I make no claims to be an expert specifically to the IDI, so here goes... :shock: What I do know is that the x.xx mm setting is a timing setting, not a mixture one (i.e. higher number, more advanced -- correct?)
On that basis, yeah the mechanic who did the work on the original poster's engine was either honestly mistaken or just didn't know what he was talking about...
Jake hit the nail right on the head with regards to the varying heterogeneity of the fuel-air ratios within the combustion chamber of a Diesel. I'd only add that the only reason why the temperature/mixture logic in a gasser doesn't seem to work in the Diesel world is because the operational range of
overall fuel-air mixtures in Diesels are off the scale to the lean side of what a typical gasser engine would normally be able to operate. Even at the smoke limit, a good Diesel engine is still operating at fuel-air ratios over 18:1, which is basically the misfire limit of of homogeneous gasser engines. How "rich" a Diesel can run before reaching the smoke limit is what's called the "air utilization" ratio or rate or efficiency); at 18:1 this would be about 83% if stoichiometric is assumed to be 15:1. (The term "air utilization" used here is the inverse of another term, "excess air.") What this means is that no matter what you do, you cannot utilize more than 83% of the available oxygen in the air to burn the given amount of fuel.
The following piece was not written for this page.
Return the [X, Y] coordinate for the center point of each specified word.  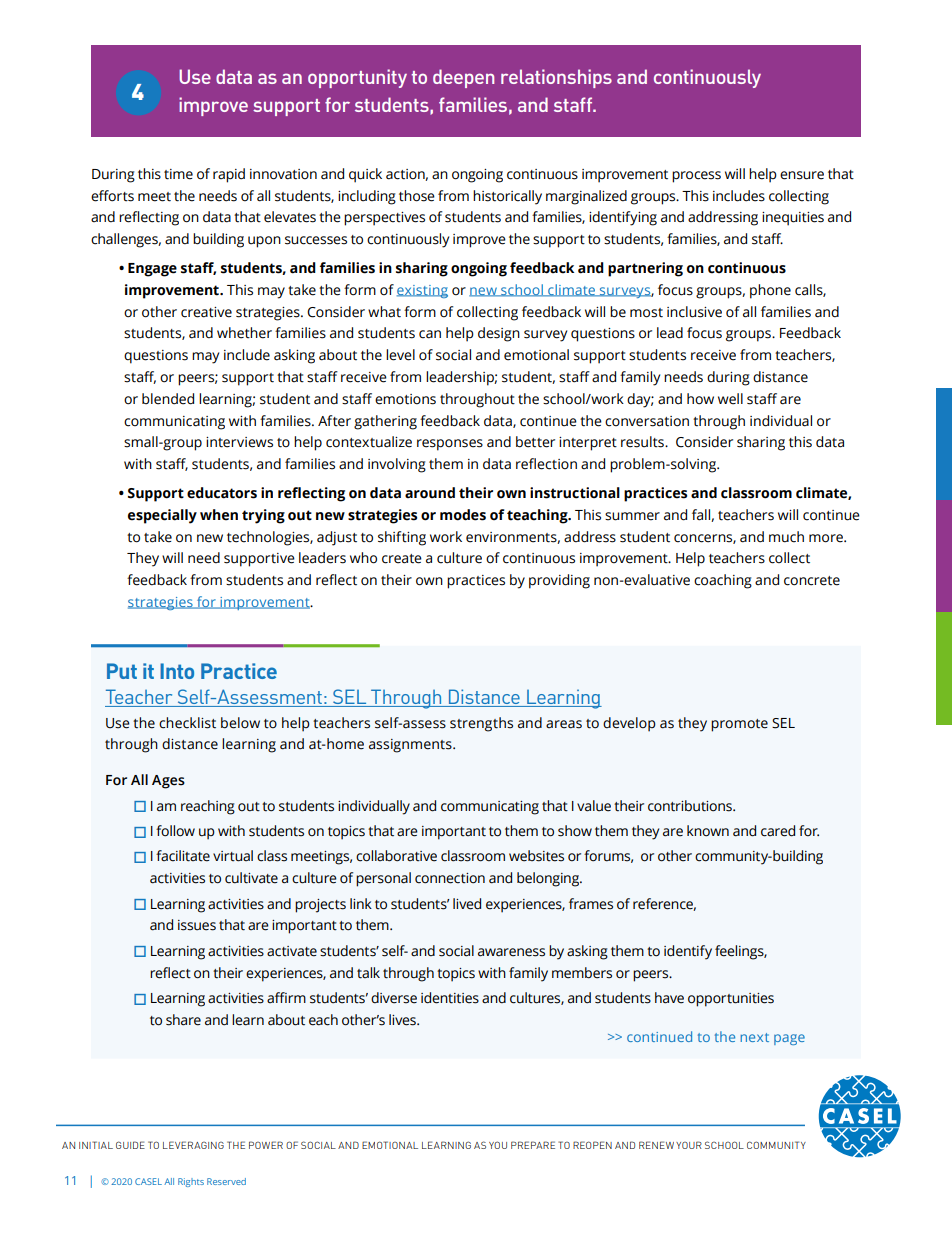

Or stated in terms of "excess air" there is 20% more air than is required to completely burn a given amount of fuel.
Combustion temperatures have a bell-shaped pattern in relation to the fuel-air ratio, with its peak just lean of stoichiometric (which not coincidentally is the point of optimum thermal efficiency in any engine, the reason of which can be attributed to thermodynamics). At either side of the peak, combustion temperatures fall off pretty quickly, and when you get to the fuel-air ratio regime that a Diesel operates in (> 18:1), the bell shaped curve has pretty much flattened such that there's not a heck of a lot of difference when you change the F/A ratio. Note that the bell-shaped pattern is surprisingly pretty INVARIATE REGARDLESS OF THE FUEL USED (comparing within hydrocarbon fuels; hydrogen and alcohols are slightly different).